Gainsborough councillor endures 'months of harassment' from member of public

An elected councillor was forced to go to the police after enduring months of harassment from a member of the public.

Coun Matthew Boles said the abuse he received ‘crossed the line’ and even extended to the man contacting his children’s school.

He says he received little support from West Lindsey District Council during the 18-month ordeal.

Coun Boles, Liberal Democrat representative for Gainsborough North ward, called for councils to do more to protect councillors from intimidation.

Coun Boles has called for councils to do more to protect councillors from intimidationCoun Boles has called for councils to do more to protect councillors from intimidation
Coun Boles has called for councils to do more to protect councillors from intimidation

He told a full council meeting : “I’ve been a councillor for 10 years. For eight I’ve loved it. I’ve had arguments with people, but it’s been done in the right way – I can disagree with people politically and also have a pint with them.

“However, in the last two years, I’ve been subjected to harassment and intimidation by a member of the public and had to go to the police.

“This man got to the point where he was emailing my daughter’s school about me.

“I sucked it up for the best part of 18 months – you think it’s part of the job. People will always disagree with you, but there’s a line.

“As councillors, we sign up for this, but our families don’t, and they see the abuse constantly on social media.

“There’s no support in place for councillors, which is no criticism of council officers. Other than going to police, there’s nothing that can be done.

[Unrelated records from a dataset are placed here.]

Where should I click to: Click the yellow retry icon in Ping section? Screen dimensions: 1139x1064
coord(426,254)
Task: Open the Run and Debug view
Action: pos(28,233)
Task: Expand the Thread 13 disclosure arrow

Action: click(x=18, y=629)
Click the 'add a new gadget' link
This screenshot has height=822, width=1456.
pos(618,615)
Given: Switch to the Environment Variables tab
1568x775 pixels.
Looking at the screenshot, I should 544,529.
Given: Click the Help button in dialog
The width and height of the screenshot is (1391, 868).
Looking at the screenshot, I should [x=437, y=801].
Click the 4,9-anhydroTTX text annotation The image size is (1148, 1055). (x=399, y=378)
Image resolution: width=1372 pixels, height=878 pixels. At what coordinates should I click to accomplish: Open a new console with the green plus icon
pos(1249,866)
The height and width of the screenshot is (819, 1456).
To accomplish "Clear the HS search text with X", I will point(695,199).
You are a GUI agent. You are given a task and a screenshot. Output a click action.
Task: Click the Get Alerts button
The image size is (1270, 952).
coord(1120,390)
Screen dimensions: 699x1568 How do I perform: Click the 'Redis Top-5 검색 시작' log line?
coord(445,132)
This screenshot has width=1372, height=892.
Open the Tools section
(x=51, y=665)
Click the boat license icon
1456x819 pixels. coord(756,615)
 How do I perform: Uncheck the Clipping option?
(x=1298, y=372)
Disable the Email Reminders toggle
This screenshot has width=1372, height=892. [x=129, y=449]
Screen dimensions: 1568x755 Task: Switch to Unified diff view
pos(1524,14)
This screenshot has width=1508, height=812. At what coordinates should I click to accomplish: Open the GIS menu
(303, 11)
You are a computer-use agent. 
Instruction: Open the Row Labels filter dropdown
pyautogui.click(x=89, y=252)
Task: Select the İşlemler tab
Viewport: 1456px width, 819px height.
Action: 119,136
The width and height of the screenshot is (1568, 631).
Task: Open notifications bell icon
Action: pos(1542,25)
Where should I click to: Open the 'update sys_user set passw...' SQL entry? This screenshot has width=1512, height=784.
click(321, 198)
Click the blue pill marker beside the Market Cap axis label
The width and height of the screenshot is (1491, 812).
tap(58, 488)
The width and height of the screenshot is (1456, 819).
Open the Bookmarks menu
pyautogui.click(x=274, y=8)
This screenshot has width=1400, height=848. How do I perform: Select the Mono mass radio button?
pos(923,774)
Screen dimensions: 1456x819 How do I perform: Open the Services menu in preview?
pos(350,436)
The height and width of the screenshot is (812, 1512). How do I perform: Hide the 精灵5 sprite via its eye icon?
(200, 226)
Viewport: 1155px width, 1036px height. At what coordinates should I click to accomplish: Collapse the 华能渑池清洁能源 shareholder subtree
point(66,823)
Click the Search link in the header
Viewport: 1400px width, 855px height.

“Councils have a duty of care to councillors. There’s a bigger debate to be had about how they can be supported.”

A spokesman from West Lindsey District Council said: “In our latest Code of Conduct, which has been approved by the Council, is clear that Members “should be able to undertake their role as a councillor without being intimidated, abused, bullied, or threatened by anyone, including the general public. Councillors have a right to expect respectful behaviour from the public.

“We trust that this incident has now been resolved by the police. However, we would remind any Councillors who being abused, intimidated or who receive threats, that they are entitled to stop any conversation or interaction in person or online and report them to the local authority and the police where appropriate.”

It came as the council backed the national Debate Not Hate campaign, which condemns the rising level of abuse against politicians.

Other members also spoke out against online vitriol, which is often anonymous.

Coun David Cotton, Liberal Democrat member for Saxilby, said: “I ask people if they want to stand for our parish council, and they say ‘I don’t want all the abuse’. Social media in particular puts people off.

“We have never had a full council this year because we can’t get enough people interested.”

The Debate Not Hate campaign says ‘while debating and disagreeing with one another is a healthy part of democracy, abuse and intimidation crosses the line into dangerous territory’.